[Records supplied]

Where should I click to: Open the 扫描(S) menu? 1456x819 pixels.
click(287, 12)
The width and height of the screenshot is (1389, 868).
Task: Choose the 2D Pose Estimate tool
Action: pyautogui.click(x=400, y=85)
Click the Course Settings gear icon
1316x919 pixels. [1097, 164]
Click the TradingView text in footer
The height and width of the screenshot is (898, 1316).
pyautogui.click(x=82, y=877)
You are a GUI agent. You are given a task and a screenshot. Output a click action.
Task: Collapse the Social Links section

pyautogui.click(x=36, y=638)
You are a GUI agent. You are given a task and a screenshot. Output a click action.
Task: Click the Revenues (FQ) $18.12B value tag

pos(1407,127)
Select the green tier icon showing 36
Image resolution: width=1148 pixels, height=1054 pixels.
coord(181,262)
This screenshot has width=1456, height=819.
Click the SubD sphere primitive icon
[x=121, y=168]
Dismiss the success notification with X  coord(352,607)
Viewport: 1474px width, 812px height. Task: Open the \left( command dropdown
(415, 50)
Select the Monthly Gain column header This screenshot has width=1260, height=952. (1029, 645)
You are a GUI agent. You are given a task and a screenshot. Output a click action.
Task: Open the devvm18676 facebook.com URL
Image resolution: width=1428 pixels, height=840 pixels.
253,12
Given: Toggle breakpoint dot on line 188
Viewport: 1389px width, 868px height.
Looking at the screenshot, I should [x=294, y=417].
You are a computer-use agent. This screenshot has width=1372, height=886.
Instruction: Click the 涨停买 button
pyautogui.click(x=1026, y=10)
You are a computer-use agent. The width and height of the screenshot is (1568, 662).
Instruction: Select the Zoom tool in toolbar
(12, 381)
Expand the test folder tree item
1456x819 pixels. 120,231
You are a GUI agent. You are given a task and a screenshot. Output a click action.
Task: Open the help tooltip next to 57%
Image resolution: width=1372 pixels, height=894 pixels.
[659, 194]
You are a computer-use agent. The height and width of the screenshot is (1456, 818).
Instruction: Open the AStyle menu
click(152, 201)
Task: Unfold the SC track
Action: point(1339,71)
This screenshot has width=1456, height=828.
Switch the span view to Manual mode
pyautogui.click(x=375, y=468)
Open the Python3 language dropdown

[/Records supplied]

**Try it:**
Every line above that includes the string "computer" needs to be copied.

**Worked solution:**
You are a computer-use agent. This screenshot has width=1372, height=886.
You are a computer-use agent. The width and height of the screenshot is (1568, 662).
You are a computer-use agent. The height and width of the screenshot is (1456, 818).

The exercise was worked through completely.